The official, Carlos Allendes, said the union was preparing a $400,000 emergency fund to support workers if they opt to strike after the company offers its final proposal on July 24.

He condemned the AngloAustralian miner for exhibiting “the same stubborness” that last year led to a 44-day strike that jolted the global copper market.

Allendes said that despite BHP’s setting up a negotiating table in mid-June, conversation with its managers had been “scarce.”

“We have not been able to reach any agreements,” he said. “Our positions are very far apart, there is much distance between us. The company has made no concessions. It makes it hard to negotiate.”

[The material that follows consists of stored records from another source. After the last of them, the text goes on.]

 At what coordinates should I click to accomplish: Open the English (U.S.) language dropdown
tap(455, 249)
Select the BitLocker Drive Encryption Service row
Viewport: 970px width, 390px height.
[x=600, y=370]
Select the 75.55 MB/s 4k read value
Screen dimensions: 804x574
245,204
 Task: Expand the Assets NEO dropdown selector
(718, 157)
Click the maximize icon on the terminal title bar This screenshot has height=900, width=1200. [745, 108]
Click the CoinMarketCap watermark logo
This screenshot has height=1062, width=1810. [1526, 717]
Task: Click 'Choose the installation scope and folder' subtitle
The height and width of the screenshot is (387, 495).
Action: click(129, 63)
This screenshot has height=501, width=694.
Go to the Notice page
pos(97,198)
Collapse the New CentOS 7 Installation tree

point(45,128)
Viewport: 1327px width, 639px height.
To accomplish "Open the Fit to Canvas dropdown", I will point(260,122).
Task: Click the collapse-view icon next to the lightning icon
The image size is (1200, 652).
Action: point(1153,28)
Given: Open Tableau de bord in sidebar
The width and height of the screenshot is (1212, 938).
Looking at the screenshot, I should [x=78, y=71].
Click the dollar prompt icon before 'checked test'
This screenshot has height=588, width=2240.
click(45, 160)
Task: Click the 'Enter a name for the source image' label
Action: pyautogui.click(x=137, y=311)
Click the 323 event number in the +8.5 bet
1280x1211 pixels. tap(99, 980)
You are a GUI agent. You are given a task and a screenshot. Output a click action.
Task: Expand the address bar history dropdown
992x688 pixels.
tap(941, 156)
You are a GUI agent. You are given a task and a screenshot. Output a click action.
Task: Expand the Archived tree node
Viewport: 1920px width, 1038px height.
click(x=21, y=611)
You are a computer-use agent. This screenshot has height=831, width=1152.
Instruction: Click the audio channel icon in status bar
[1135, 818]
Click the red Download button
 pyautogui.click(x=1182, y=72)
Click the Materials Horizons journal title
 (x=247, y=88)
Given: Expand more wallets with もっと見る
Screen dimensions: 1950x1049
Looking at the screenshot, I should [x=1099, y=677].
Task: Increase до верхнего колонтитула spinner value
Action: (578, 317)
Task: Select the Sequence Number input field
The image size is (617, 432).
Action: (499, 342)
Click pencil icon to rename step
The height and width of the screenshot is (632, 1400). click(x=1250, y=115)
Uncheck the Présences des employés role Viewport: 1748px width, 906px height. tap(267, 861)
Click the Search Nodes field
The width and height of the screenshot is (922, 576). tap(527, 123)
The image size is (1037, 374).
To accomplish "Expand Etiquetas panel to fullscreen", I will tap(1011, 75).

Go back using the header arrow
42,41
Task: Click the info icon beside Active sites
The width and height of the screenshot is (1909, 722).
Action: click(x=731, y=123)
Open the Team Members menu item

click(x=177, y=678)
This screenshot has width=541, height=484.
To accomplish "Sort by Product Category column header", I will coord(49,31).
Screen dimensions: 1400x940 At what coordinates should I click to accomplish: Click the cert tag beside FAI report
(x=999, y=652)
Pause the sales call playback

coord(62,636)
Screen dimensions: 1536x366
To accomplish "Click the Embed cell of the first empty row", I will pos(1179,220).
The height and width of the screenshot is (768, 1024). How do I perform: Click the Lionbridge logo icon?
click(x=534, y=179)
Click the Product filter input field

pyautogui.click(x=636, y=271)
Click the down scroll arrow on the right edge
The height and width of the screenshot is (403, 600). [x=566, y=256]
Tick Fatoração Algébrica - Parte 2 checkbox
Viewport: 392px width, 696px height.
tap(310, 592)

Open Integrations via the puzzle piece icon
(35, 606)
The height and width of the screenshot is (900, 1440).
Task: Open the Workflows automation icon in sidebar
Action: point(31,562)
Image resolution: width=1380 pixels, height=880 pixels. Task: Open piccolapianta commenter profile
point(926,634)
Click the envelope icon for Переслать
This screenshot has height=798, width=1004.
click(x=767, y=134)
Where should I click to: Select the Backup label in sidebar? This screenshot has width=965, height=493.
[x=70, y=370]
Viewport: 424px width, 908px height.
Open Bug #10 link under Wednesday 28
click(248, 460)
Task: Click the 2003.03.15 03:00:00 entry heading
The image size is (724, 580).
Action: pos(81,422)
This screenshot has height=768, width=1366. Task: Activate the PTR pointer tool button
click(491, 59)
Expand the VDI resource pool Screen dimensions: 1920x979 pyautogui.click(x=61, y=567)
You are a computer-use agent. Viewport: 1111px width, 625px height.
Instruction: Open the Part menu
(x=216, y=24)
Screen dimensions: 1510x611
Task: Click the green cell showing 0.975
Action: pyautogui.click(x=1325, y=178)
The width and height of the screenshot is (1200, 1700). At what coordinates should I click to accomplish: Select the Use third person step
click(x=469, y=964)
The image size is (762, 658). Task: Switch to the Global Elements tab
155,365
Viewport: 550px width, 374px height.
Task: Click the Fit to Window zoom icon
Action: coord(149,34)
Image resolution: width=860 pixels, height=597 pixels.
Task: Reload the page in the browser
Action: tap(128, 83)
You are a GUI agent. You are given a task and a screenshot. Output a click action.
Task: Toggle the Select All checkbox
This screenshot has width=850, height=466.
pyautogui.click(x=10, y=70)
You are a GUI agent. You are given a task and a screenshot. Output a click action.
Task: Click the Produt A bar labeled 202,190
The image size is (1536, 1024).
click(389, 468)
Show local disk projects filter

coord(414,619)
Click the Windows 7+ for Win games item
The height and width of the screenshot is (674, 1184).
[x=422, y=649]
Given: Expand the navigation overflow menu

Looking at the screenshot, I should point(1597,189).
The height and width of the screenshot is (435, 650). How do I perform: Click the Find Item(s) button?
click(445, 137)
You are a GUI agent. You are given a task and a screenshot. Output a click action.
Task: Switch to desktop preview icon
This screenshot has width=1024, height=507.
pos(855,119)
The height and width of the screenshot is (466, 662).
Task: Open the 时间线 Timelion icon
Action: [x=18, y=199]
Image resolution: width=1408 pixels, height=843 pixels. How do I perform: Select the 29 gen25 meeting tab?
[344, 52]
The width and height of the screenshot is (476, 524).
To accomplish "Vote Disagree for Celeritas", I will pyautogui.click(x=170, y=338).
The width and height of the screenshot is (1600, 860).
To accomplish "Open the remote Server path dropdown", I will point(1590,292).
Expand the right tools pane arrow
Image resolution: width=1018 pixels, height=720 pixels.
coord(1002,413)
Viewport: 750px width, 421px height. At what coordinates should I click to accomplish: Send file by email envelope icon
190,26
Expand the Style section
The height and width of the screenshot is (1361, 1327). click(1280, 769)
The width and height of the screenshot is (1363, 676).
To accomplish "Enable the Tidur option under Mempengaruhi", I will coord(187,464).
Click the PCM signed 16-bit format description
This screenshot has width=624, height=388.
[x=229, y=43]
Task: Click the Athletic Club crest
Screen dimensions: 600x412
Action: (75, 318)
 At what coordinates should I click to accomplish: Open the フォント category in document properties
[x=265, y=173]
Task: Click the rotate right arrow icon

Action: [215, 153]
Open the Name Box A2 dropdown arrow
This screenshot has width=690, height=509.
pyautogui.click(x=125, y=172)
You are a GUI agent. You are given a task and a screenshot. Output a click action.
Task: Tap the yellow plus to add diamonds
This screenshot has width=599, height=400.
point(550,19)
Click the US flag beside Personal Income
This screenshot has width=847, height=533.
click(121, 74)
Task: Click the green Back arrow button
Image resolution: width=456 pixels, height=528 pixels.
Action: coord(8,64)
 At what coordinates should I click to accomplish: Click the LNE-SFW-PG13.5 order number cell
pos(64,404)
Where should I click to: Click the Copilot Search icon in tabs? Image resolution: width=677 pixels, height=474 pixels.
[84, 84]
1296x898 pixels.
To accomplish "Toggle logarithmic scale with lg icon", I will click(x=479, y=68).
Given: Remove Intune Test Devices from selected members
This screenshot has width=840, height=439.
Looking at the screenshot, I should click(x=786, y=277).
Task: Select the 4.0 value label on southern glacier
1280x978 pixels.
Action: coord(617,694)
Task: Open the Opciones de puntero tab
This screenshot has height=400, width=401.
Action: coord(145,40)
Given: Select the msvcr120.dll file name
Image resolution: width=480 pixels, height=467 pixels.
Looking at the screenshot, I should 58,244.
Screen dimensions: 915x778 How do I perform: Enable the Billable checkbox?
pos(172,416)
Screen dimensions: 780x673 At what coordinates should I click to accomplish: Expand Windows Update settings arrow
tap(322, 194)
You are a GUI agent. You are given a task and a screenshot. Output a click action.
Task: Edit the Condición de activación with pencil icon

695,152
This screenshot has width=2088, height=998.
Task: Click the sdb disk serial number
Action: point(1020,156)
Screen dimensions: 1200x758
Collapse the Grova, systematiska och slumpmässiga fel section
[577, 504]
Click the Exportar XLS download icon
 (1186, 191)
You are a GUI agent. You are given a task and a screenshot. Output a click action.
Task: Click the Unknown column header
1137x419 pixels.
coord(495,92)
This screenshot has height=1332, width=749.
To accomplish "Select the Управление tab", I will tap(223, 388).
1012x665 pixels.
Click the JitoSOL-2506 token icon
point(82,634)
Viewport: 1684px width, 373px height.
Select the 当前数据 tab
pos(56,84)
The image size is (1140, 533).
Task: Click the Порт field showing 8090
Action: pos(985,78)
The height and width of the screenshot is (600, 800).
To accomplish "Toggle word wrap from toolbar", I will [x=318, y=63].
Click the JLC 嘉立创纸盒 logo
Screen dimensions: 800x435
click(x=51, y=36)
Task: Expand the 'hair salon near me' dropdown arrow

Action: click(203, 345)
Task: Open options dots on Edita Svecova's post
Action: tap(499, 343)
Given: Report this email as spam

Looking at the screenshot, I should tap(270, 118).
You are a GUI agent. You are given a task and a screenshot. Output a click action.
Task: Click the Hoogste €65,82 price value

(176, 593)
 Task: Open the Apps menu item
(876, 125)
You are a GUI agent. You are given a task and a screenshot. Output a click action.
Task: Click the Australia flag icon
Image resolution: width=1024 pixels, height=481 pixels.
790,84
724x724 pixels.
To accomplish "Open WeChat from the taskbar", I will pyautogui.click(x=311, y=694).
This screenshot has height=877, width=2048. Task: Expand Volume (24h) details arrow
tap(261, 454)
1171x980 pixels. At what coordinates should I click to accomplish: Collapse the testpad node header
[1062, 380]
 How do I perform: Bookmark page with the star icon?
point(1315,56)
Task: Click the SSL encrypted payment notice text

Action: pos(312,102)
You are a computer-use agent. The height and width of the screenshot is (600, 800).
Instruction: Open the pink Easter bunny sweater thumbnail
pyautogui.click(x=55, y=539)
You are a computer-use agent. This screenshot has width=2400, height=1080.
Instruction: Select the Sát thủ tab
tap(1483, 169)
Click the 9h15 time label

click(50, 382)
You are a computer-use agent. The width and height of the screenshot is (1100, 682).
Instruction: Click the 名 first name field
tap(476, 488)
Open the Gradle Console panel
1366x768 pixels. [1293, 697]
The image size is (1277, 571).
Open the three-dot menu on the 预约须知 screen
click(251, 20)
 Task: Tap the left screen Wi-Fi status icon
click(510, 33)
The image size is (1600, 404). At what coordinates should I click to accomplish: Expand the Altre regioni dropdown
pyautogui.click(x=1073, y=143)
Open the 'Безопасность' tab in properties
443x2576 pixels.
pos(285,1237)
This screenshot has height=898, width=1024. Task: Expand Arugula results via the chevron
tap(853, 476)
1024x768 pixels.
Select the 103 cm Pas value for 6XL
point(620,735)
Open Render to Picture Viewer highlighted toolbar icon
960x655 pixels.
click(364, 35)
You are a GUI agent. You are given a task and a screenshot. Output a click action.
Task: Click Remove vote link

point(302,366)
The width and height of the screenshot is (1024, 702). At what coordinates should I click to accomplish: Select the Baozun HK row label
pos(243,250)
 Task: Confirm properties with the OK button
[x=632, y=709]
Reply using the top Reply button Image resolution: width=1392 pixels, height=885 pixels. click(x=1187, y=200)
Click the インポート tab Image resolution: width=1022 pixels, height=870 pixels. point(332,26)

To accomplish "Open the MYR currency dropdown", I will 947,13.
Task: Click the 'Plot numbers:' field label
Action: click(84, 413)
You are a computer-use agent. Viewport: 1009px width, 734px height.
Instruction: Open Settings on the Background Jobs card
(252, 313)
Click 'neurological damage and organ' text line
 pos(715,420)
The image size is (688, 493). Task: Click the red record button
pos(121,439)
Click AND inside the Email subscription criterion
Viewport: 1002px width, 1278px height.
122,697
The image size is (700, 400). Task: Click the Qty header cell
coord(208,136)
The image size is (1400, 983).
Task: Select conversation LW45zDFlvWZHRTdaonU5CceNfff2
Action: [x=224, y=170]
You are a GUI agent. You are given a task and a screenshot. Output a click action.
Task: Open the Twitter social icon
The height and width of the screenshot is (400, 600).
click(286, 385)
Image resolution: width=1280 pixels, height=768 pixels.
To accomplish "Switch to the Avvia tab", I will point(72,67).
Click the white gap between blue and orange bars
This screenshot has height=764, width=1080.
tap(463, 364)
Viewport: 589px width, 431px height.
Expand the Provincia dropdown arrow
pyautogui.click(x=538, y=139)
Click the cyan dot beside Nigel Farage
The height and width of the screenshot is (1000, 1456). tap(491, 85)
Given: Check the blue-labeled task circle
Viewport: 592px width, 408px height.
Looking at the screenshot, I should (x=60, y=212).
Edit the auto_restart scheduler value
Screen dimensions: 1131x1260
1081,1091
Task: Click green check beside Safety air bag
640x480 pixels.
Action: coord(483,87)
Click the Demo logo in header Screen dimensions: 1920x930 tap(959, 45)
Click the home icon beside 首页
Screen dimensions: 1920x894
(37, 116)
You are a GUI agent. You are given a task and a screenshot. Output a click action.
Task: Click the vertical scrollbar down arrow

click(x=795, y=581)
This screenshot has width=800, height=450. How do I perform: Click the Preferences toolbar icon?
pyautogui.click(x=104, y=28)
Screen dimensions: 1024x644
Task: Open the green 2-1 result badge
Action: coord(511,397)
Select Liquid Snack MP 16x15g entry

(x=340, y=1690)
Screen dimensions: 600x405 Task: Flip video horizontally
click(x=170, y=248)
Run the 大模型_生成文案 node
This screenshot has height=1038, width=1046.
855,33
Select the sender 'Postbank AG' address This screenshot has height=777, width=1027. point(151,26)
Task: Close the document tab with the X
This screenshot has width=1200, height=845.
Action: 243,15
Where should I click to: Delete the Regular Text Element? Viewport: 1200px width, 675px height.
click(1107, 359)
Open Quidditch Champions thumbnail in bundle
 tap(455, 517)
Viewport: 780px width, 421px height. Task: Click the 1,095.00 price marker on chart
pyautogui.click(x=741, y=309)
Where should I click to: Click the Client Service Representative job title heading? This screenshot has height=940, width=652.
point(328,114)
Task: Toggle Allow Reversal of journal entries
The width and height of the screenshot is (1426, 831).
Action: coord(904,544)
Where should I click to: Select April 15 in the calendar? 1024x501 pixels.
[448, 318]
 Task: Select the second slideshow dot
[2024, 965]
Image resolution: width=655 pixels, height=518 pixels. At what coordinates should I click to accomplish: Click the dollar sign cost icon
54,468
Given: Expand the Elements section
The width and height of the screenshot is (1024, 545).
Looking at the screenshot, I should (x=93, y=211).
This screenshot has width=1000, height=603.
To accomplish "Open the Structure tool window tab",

BHP did not immediately respond to a request for comment.

Copper prices have dropped for nine consecutive days, amid fears of a trade war between the United States and China. Allendes said, however, that the depressed price would not weaken the union’s demands, describing the decline as purely transitory.

Escondida’s costs are just over one third of the current price of the raw material, he added, and the mine made a $483 million profit in the first quarter of this year compared to a loss of $184 million the previous year because of the strike.

“They cannot keep pretending that workers should have no right to a share of those millions of profits,” he said.

The union is seeking a 4 percent share of the mine’s profits, through a 5 percent increase in salaries and a bonus of between 22 million pesos and 24 million pesos ($33,500 and $36,000) per worker. ($1 = 655.9900 Chilean pesos) (Reporting by Antonio de la Jara Writing by Aislinn Laing Editing by Leslie Adler)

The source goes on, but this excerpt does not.